Gemeinsam mit den Jurorinnen und Juroren Heinz Armbrüster, Dr. Eva Molitor, Marianne Merle und Ulrike Brödner begrüßte Funck auch die Lehrerinnen und Lehrer der teilnehmenden Schulen. Sie bedankte sich bei Ihnen für den besonderen Einsatz. "Ihr Engagement ist ganz entscheidend, damit die Schülerinnen und Schüler Lust bekommen sich zu beteiligen und so eine Gelegenheit nutzen, ihre literarischen Talente auszuprobieren und mit anderen zu messen."

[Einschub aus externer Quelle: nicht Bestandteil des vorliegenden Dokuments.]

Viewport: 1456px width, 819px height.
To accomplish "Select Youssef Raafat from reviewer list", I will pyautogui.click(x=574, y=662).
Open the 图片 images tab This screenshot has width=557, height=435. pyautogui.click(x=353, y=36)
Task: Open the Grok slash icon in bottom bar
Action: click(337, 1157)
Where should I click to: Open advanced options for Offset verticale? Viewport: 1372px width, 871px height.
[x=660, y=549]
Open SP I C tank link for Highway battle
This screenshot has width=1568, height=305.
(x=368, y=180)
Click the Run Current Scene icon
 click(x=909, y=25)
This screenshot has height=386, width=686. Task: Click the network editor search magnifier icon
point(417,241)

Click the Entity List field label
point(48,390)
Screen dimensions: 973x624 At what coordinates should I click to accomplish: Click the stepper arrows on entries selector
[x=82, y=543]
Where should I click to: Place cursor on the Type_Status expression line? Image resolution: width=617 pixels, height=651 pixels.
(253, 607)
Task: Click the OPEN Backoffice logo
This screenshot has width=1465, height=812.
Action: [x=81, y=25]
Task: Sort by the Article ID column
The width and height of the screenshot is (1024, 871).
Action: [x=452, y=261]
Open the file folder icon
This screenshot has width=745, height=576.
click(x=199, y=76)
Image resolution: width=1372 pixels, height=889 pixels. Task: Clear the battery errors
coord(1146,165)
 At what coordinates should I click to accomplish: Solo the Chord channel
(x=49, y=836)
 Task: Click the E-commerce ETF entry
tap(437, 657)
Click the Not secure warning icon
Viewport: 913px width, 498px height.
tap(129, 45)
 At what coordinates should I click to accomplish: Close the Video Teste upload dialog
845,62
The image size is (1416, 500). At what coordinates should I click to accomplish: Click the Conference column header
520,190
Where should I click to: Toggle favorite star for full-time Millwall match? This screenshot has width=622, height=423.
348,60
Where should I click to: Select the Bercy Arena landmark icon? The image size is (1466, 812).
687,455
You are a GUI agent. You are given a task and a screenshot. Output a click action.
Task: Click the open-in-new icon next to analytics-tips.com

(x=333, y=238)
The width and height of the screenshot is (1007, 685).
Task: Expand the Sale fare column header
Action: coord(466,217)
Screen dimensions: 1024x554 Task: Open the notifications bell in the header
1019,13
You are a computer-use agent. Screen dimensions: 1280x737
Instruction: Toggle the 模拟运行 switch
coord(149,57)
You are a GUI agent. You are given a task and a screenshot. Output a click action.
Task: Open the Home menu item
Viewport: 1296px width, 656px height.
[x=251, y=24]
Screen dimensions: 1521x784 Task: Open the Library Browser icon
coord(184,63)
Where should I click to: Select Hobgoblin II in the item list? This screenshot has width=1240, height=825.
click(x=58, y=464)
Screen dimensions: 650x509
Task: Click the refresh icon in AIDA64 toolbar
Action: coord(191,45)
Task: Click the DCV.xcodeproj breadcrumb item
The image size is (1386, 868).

Von den Jurymitgliedern erhielten die Schülerinnen und Schüler vor Ort noch jede Menge gute Tipps, was eine gute Geschichte ausmacht, bevor sie dann auch eine zu hören bekamen: Eine der 58 Nachwuchsautorinnen und -autoren aus dem Jahr 2020, die in ihrer Gruppe gewonnen hatte, stimmte die Gäste der Auftaktveranstaltung im Kulturforum auf die neue Runde ein, indem sie ihre Siegergeschichte vorlas. Unter dem Motto "Wenn es dunkel wird in Hanau" hatte Vanessa Kvesic mit ihrer Geschichte "Der Zauberpinsel" die Jury vor der pandemiebedingten zweijährigen Pause überzeugt. Andächtig lauschten die Kinder der fantasievollen Geschichte rund um die 10jährige Marie und ihren Zauberpinsel, der sie in märchenhafte Welten entführen konnte.

Auf die Frage von Beate Funck ob die Kinder schon eigene Ideen entwickelt hätten, schossen zahlreiche Hände in die Höhe: "Wunderbar! Lasst eurer Fantasie freien Lauf und vergesst nicht den Bezug zu Hanau! Wir freuen uns auf viele lustige, spannende, märchenhaft oder auch nachdenkliche Geschichten", sagte Funck und wünschte gutes Gelingen. Wie jedes Jahr wird der Wettbewerb für sieben unterschiedliche Gruppierungen ausgeschrieben, die die Schulklassen vom 3. bis zum 13. Schuljahr aller Schulformen aufteilt. In einer separaten Gruppe werden Schülerinnen und Schüler von Integrationsklassen bewertet.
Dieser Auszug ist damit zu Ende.